• Passage provided:
--------

Like Bathsheba, the very model of clever, protective mother, stopping at nothing to ensure the success of her child, there is the woman of Tekoa, who later in the David story, tricks the king, at the behest of his chief general Joab by telling a fictitious story about two of her sons, one of whom murdered his brother, a story told in order to force David to allow his banished son Absalom to return to Jerusalem following his murder of a brother (2 Samuel 14). And, of course, no Christian can ever forget the portrait of Jesus’s mother, Mary, standing at the foot of the terrible cross with “the disciple whom he loved,” traditionally thought to be John, the gospel writer. Hanging from his instrument of torture, Jesus says to Mary, “Woman, here is your son,” perhaps referring to himself or to the disciple. He then turns to the disciple and says to him, “Here is your mother.” These statements cause the disciple to take Mary into his own home from that time on (John 19:25-27). I could name many other biblical mothers, but these few will suffice to suggest that mothers come in many guises and fulfill many offices from suffering to cleverness to martial to even deeper sorrow.

--------

(Collected data entries)
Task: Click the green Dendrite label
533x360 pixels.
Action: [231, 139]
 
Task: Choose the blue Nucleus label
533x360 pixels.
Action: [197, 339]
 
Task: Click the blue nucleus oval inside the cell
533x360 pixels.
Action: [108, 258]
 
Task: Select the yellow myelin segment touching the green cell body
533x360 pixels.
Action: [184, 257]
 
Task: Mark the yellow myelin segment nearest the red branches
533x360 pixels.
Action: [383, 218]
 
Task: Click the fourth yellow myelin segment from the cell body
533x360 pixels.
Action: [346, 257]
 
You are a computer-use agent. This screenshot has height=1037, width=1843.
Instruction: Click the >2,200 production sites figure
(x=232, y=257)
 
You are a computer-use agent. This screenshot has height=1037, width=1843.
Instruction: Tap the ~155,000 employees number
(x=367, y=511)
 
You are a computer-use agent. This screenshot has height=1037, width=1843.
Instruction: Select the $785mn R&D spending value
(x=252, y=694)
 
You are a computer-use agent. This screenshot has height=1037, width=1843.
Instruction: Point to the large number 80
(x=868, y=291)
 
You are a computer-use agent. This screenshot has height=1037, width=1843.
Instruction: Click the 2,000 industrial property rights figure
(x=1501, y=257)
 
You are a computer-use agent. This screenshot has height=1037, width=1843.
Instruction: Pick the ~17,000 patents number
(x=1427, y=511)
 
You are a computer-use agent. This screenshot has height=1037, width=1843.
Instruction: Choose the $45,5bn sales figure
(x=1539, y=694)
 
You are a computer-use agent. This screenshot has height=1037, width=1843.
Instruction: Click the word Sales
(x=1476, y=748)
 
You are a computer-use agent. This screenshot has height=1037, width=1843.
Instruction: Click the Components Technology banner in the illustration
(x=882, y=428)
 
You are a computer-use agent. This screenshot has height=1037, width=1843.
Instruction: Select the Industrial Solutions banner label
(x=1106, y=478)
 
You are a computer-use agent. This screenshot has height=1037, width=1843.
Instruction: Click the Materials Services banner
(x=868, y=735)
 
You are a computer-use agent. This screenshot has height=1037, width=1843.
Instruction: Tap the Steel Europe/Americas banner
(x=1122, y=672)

--------

• Prompt: Write out the whole passage about biblical mothers word for word. Work only from the text about biblical mothers.

• Reply:
Like Bathsheba, the very model of clever, protective mother, stopping at nothing to ensure the success of her child, there is the woman of Tekoa, who later in the David story, tricks the king, at the behest of his chief general Joab by telling a fictitious story about two of her sons, one of whom murdered his brother, a story told in order to force David to allow his banished son Absalom to return to Jerusalem following his murder of a brother (2 Samuel 14). And, of course, no Christian can ever forget the portrait of Jesus’s mother, Mary, standing at the foot of the terrible cross with “the disciple whom he loved,” traditionally thought to be John, the gospel writer. Hanging from his instrument of torture, Jesus says to Mary, “Woman, here is your son,” perhaps referring to himself or to the disciple. He then turns to the disciple and says to him, “Here is your mother.” These statements cause the disciple to take Mary into his own home from that time on (John 19:25-27). I could name many other biblical mothers, but these few will suffice to suggest that mothers come in many guises and fulfill many offices from suffering to cleverness to martial to even deeper sorrow.